Prompt> From the entries that follow, copy exactly the lines beginning at the line holding "Instruction: Click the Target" and continuing through the line holding "Task: Click Sinan Oğan's portrait photo".
═══ Input data ═══
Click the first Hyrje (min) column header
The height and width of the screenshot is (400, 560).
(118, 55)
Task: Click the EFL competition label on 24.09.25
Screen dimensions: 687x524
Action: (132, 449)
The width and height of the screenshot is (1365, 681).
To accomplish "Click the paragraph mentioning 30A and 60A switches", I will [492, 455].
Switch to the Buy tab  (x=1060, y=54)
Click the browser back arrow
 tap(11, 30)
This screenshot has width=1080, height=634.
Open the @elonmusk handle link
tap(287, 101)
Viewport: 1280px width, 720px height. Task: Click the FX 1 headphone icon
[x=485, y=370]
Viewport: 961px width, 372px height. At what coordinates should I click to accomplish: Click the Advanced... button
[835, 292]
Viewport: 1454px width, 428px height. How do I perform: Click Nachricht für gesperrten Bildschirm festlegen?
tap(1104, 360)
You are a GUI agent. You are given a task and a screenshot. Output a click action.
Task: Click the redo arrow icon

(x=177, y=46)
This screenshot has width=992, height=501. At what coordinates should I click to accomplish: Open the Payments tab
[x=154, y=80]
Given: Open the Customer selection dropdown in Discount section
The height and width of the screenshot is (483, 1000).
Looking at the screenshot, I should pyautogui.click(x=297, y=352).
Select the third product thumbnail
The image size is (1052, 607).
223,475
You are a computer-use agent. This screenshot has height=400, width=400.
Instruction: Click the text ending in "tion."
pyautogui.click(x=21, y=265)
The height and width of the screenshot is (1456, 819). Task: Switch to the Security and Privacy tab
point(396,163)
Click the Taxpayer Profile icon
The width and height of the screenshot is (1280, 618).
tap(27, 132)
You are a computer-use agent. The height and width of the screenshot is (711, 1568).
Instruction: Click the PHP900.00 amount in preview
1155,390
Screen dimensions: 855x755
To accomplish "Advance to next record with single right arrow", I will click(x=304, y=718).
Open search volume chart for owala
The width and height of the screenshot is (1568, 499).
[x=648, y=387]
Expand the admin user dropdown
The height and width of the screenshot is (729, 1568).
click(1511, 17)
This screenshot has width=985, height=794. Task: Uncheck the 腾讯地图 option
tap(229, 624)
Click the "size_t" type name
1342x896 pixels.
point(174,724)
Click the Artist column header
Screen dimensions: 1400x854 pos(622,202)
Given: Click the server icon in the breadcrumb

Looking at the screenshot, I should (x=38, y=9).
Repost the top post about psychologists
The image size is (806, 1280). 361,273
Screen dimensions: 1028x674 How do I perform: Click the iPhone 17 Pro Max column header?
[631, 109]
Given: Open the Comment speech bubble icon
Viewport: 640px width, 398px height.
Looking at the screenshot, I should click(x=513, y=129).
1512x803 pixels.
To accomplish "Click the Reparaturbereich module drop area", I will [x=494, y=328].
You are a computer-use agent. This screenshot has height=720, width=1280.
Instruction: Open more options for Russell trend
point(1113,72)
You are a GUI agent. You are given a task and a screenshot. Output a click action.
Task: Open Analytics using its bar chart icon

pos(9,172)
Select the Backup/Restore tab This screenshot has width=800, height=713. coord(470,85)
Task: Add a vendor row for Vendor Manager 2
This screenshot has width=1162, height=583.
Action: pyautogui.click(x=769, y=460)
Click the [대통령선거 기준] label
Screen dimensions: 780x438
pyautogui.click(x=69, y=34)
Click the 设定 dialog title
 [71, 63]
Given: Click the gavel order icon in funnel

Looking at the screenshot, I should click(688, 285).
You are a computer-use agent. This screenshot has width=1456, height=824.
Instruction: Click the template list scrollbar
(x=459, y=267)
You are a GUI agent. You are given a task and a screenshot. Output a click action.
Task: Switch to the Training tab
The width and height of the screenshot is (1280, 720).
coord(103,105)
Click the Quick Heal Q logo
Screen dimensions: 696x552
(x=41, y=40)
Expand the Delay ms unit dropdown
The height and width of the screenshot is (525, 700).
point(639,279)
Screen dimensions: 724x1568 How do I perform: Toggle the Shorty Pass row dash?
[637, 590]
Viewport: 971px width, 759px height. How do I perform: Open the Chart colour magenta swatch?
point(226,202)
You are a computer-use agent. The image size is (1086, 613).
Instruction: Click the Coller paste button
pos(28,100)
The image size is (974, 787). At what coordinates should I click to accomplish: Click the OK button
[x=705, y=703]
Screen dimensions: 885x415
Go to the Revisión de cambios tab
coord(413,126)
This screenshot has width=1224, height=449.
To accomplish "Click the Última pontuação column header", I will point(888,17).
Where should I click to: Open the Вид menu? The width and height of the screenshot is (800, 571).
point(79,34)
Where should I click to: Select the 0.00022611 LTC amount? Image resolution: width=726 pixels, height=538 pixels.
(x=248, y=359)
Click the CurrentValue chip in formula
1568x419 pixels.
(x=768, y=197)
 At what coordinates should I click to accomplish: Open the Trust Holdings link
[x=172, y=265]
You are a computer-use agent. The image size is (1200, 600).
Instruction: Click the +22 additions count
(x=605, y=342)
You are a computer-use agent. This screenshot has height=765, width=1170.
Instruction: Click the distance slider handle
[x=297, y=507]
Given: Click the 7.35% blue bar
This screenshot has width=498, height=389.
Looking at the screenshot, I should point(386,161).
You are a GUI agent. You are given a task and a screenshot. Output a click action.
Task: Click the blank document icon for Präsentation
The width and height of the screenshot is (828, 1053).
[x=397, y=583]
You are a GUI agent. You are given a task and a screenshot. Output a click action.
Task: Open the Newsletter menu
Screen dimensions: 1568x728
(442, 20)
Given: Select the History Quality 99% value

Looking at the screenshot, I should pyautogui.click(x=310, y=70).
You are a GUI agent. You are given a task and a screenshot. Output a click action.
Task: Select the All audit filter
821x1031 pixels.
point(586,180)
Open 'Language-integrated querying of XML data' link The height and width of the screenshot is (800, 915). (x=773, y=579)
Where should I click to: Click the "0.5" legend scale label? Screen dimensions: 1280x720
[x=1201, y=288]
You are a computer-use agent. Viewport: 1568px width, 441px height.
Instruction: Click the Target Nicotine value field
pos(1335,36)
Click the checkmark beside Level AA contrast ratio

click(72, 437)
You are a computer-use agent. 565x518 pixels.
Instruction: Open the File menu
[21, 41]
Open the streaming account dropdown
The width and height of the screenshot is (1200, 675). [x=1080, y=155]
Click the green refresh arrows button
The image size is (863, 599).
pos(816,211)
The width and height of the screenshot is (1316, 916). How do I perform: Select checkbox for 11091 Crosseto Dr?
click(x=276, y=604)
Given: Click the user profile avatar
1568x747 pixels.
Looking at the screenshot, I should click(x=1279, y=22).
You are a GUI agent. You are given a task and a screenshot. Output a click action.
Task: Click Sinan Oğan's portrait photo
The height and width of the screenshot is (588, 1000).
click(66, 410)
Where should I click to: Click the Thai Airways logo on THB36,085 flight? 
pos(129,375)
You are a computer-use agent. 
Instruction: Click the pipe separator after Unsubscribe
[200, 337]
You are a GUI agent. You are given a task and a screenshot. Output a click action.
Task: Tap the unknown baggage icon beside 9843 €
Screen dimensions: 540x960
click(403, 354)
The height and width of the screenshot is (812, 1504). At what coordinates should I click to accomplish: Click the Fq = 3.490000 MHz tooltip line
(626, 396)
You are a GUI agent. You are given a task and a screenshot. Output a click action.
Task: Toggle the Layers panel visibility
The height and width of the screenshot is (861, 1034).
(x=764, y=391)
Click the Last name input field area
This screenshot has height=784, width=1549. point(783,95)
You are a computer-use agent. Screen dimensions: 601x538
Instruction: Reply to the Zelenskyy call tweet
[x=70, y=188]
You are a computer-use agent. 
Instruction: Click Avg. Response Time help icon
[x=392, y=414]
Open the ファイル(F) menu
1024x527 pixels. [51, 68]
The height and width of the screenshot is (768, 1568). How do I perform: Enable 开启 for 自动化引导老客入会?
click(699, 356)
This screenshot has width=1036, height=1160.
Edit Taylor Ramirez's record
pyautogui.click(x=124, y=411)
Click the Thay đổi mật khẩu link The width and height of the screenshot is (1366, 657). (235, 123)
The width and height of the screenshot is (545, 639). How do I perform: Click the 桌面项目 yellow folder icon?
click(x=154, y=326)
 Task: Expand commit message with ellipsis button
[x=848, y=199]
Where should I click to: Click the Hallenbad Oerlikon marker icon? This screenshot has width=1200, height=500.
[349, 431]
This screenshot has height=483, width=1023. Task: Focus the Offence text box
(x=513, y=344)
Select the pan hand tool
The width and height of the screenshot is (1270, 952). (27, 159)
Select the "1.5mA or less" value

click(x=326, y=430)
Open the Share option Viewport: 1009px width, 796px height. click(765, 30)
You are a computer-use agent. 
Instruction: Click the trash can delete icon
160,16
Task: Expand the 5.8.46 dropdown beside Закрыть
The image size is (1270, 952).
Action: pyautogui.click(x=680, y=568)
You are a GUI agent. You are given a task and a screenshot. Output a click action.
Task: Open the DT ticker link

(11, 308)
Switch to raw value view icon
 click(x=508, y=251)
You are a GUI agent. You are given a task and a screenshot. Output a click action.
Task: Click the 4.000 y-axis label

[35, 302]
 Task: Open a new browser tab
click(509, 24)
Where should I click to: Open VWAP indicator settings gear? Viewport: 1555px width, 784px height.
═══
Answer section>
Instruction: Click the Target Nicotine value field
pos(1335,36)
Click the checkmark beside Level AA contrast ratio

click(72, 437)
You are a computer-use agent. 565x518 pixels.
Instruction: Open the File menu
[21, 41]
Open the streaming account dropdown
The width and height of the screenshot is (1200, 675). [x=1080, y=155]
Click the green refresh arrows button
The image size is (863, 599).
pos(816,211)
The width and height of the screenshot is (1316, 916). How do I perform: Select checkbox for 11091 Crosseto Dr?
click(x=276, y=604)
Given: Click the user profile avatar
1568x747 pixels.
Looking at the screenshot, I should click(x=1279, y=22).
You are a GUI agent. You are given a task and a screenshot. Output a click action.
Task: Click Sinan Oğan's portrait photo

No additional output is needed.